◆ Items
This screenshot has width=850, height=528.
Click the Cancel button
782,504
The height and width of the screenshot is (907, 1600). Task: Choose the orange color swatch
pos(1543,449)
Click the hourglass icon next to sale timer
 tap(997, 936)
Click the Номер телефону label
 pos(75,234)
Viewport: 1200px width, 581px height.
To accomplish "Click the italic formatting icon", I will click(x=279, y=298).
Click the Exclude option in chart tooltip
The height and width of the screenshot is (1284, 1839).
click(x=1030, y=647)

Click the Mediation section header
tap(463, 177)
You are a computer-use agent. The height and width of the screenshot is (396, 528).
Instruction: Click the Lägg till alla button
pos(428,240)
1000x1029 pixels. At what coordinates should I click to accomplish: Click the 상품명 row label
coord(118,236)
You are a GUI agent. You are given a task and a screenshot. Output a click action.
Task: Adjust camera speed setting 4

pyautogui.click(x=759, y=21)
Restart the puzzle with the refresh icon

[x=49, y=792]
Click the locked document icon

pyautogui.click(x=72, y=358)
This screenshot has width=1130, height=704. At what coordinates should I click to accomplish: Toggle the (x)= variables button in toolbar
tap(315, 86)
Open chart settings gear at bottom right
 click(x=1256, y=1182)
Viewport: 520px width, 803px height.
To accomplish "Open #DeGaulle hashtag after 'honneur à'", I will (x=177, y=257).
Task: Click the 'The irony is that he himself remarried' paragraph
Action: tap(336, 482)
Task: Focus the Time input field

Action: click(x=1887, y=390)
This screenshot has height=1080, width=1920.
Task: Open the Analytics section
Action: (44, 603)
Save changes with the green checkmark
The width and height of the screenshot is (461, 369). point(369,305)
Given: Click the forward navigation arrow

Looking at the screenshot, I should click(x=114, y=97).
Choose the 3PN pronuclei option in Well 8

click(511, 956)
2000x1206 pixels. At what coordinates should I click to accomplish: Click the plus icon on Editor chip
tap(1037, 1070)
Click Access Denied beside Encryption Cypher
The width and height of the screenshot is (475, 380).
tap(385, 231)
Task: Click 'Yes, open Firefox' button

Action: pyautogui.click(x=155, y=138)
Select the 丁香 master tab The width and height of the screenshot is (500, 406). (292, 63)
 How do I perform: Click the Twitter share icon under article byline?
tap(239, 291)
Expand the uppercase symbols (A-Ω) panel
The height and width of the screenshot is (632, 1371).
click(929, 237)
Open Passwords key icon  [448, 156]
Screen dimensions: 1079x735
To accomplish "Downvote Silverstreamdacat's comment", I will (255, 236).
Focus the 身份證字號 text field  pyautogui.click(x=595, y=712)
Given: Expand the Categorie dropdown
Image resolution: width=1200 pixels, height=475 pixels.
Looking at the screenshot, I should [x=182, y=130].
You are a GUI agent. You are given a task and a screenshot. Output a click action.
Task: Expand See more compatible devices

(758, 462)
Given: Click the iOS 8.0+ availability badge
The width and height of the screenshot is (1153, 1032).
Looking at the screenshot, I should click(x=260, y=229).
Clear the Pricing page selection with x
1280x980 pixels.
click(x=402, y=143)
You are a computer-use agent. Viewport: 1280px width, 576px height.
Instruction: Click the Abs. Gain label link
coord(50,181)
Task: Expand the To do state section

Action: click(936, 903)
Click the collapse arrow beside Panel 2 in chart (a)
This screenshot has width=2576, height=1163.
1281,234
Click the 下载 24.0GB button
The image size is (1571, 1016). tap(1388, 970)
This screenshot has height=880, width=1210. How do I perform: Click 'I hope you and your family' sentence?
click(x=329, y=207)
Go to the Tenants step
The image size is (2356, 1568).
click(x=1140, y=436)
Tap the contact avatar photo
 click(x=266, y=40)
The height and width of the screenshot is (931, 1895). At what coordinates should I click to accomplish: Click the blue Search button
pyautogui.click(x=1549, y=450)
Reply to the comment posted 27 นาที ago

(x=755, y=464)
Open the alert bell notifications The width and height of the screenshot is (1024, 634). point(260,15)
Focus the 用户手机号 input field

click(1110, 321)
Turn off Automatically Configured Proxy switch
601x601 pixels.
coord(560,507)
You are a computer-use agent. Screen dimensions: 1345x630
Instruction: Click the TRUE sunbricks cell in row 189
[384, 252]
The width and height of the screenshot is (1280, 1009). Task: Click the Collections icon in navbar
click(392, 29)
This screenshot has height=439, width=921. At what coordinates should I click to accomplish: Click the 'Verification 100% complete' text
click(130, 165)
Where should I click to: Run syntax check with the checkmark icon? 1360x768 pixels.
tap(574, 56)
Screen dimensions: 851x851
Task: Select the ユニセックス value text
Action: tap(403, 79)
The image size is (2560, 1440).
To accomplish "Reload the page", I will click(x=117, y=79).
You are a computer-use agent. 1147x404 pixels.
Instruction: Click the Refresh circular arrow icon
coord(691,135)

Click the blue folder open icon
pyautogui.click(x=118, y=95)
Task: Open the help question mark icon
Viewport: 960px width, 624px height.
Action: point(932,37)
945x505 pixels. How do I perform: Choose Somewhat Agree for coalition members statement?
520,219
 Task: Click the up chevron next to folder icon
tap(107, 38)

◆ What you will do
Return each line from the entries above in which the word "should" appears.

◆ Answer to this exercise
1000x1029 pixels. At what coordinates should I click to accomplish: Click the 상품명 row label
This screenshot has width=1130, height=704. At what coordinates should I click to accomplish: Toggle the (x)= variables button in toolbar
Looking at the screenshot, I should click(x=114, y=97).
2000x1206 pixels. At what coordinates should I click to accomplish: Click the plus icon on Editor chip
Looking at the screenshot, I should [x=182, y=130].
Looking at the screenshot, I should click(x=260, y=229).
The height and width of the screenshot is (931, 1895). At what coordinates should I click to accomplish: Click the blue Search button
This screenshot has height=439, width=921. At what coordinates should I click to accomplish: Click the 'Verification 100% complete' text
Where should I click to: Run syntax check with the checkmark icon? 1360x768 pixels.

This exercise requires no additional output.